O fluxo de material produzido pela mudança na mentalidade do usuário, “mais preocupado em compartilhar”, de acordo com Saad, pede uma nova maneira de se lidar com a distribuição gratuita e massiva de documentos na web. É necessário estipular novas regras para o uso, repasse ou transformação de textos e fotos.

Atualmente, o “selo” que regula o compartilhamento legal de conteúdo online atende pelo nome de Creative Commons. “Você tem modelos de licenciamento mais flexíveis, o que dá opções para essas ferramentas colaborativas”, explica Ronaldo Lemos, advogado mineiro responsável pelo protocolo no Brasil.“Quem contribui e usa o Creative Commons estipula o que o usuário que acessa pode fazer com o material – como ler, copiar e distribuir”, explica.


SOFTWARE LIVRE

O que a criação e a popularização do Creative Commons confirmam é a visão que comunidades entusiastas do software livre já apoiavam e divulgavam desde a década de 80: a noção de que o material que circula online, como textos, fotografias e desenhos, não tem impedimentos de uso e distribuição.

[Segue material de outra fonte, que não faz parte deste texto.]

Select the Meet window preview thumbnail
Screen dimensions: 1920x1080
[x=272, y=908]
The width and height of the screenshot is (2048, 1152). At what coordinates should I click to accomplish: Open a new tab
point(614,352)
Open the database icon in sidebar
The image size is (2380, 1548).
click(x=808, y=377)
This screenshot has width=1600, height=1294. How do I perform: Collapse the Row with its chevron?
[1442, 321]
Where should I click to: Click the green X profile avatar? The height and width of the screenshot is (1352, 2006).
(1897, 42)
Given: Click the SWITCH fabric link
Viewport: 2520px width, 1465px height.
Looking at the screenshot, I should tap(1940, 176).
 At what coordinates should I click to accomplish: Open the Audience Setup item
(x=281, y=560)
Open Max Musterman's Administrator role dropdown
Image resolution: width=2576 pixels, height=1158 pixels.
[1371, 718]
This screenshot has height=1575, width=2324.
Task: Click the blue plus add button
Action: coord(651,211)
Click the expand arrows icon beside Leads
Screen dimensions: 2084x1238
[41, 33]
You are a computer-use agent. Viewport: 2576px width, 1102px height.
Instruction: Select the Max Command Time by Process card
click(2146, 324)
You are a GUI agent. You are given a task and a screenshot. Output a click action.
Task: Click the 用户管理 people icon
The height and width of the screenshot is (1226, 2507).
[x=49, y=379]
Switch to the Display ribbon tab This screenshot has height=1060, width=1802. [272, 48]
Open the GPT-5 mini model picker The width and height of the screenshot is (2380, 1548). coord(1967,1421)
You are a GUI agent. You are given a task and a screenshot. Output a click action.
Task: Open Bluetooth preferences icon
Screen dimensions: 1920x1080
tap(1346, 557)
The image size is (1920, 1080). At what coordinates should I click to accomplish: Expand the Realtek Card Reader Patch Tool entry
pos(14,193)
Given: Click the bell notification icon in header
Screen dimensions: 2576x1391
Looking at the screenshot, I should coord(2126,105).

No caso do software livre, o conjunto de regras que regula a distribuição é o General Public License (GPL), criado em 1989 por Stallman e que deve ter sua terceira visão completamente revisada até janeiro de 2007. No sentido contrário, dá para imaginar que o fenômeno poderá ser levado ao mundo real para ser explorado comercialmente no futuro. Para que haja justiça na hora da repartição de um suposto lucro, porém, seria necessário que se formulasse um novo modelo comercial.

“Tirando os santos e os financiados por terceiros, como universidades, ONGs e governos, qualquer pessoa envolvida nesses “mutirões cívicos virtuais” terá de pensar em algum retorno material, se a atividade começar a demandar tanto tempo que comece a sobrar demasiado mês no final do salário” argumenta Takahashi.

Lemos explica que já existem exemplos de serviços comerciais que usam a licença Creative Commons e que arrecadam dinheiro com a distribuição, por exemplo, de música. “A gravadora virtual Jamendo já mostrou bons resultados financeiros da exploração de cantores e bandas que licenciam seu conteúdo por CC. Toda receita é baseada em doações repassadas para os artistas”, conta Ronaldo Lemos. O advogado não explica, no entanto, se tal modelo comercial é estável o suficiente para manter uma empresa de médio porte.

O modelo comercial pode estar longe de ser definido, mas já existem exemplos da contribuição online no mundo real. Em setembro, a revista Esquire, voltada ao estilo de vida masculino, permitiu que usuários da Wikipedia mexessem no editorial que seria publicado na revista de papel. O editor da revista, A. J. Jacobs, disse na ocasião que gostou bastante do resultado. “Foi absolutamente fascinante”, revelou em anúncio na própria Wikipédia. Como ferramenta de contribuição, a Internet ainda vai precisar de muitas mãos.